Technical conditions did tighten up, and needed too months earlier as warned here last year, and which promoted too much upside in S&P and necessitated a purge (initially under-cover provided by a handful of 'Generals' while troops remain hunkered-down in the trenches. Now both came out of the foxholes to see what they could do since our June low, and are now confronting 'enemy' resistance about where expected, around the S&P 200-Day Moving Average.
It's reasonable and responsible to allow for retrenching around here, and as far as Tuesday was concerned, it was down-up-down as S&P broke a bit after popping the highs slightly. That was a blend of alternatives noted last night.
So, 'thrills or chills' shouldn't be the debate for the next few weeks, as either way it goes (likely consolidates at minimum, open for an 'event-related' event splatter too).. either way won't answer much (as yet) about 2023. Actually any reasonable retracement would take the edge off near-term overbought S&P or NDX conditions, and probably enhance the upside prospects 'down the road'.
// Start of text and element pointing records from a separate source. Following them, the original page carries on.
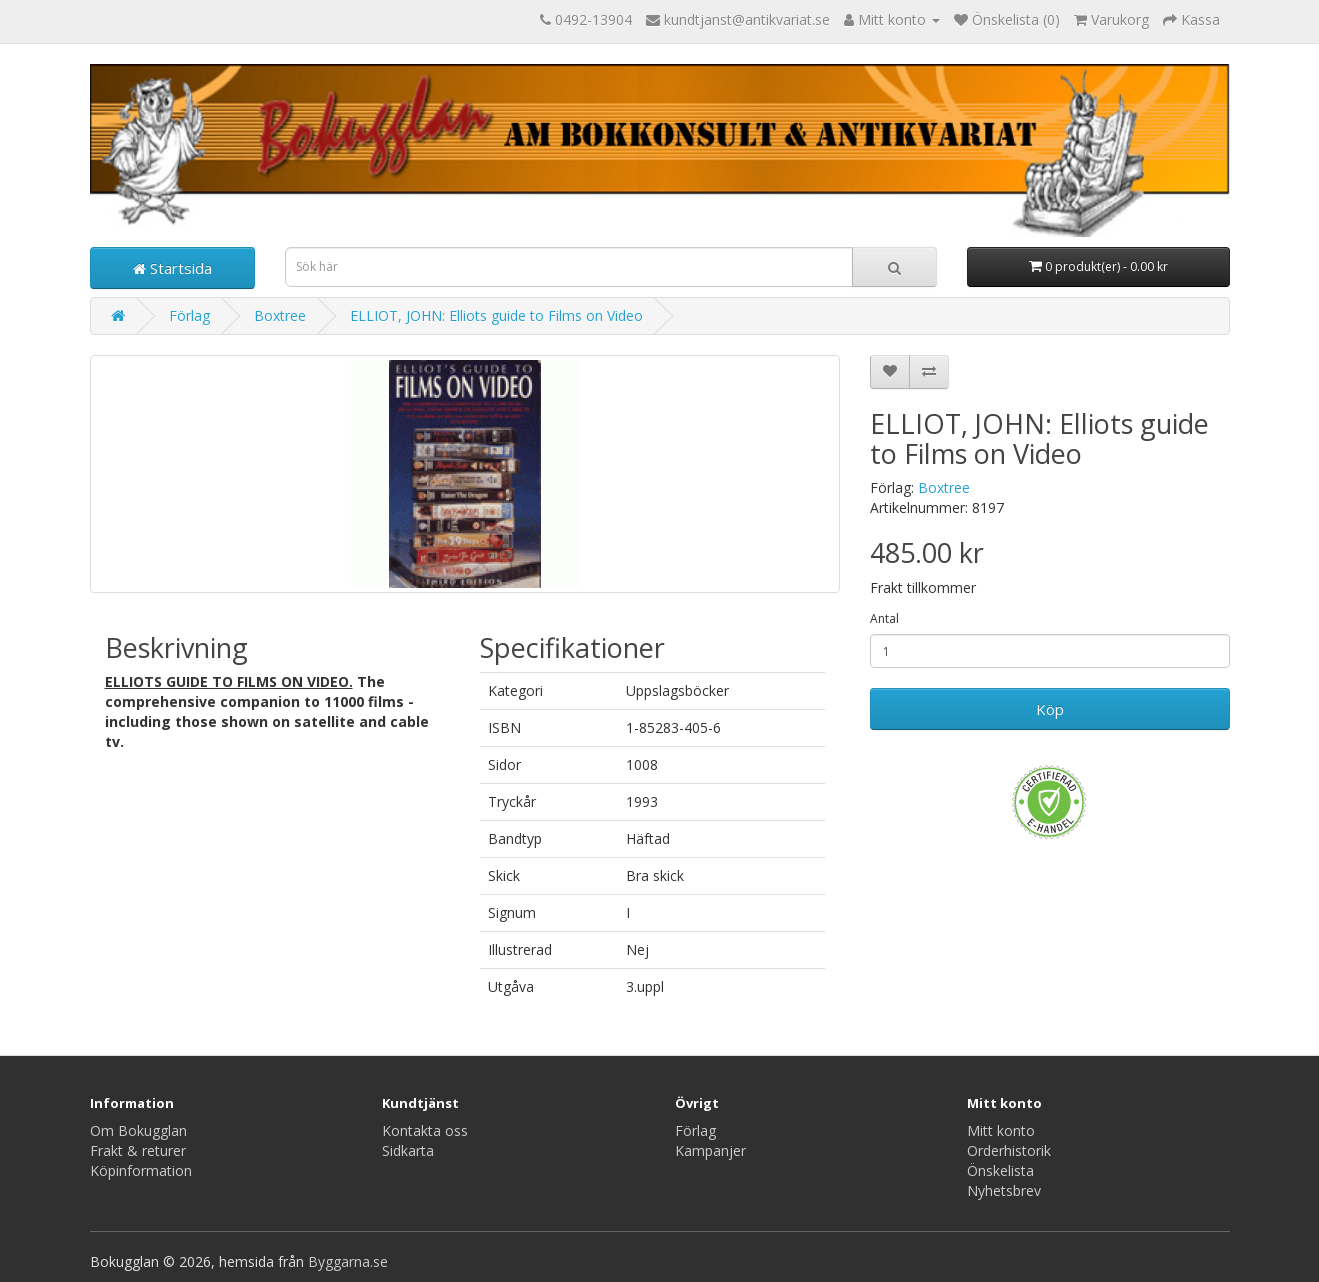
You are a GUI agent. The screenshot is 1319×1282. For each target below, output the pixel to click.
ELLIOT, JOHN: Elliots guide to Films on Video (496, 315)
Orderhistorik (1009, 1150)
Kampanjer (710, 1150)
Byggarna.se (348, 1261)
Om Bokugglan (138, 1130)
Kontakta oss (425, 1130)
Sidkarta (408, 1150)
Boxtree (280, 315)
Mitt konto (1001, 1130)
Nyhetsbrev (1004, 1190)
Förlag (189, 315)
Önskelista (1000, 1170)
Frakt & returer (138, 1150)
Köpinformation (141, 1170)
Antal (884, 618)
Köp (1050, 709)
You have a majority of stocks above their 50-Day Moving Averages, and that's about 90% of the S&P. So that's a 'positive divergence' and supports the idea of 2023 being a decent year for investors, providing no exogenous event spoils the prospect. Nevertheless my concern about the next few weeks shall persist, and I differentiate that from the bears primarily because I don't believe the move from June was a bear market rally, but rather an intermediate low of the preceding S&P peak, which trailed (masked) a complex preceding broad market distribution, which is why I had to separate the bifurcated aspects. It's also why things 'now' are better aligned for possible concurrent 2023 upside.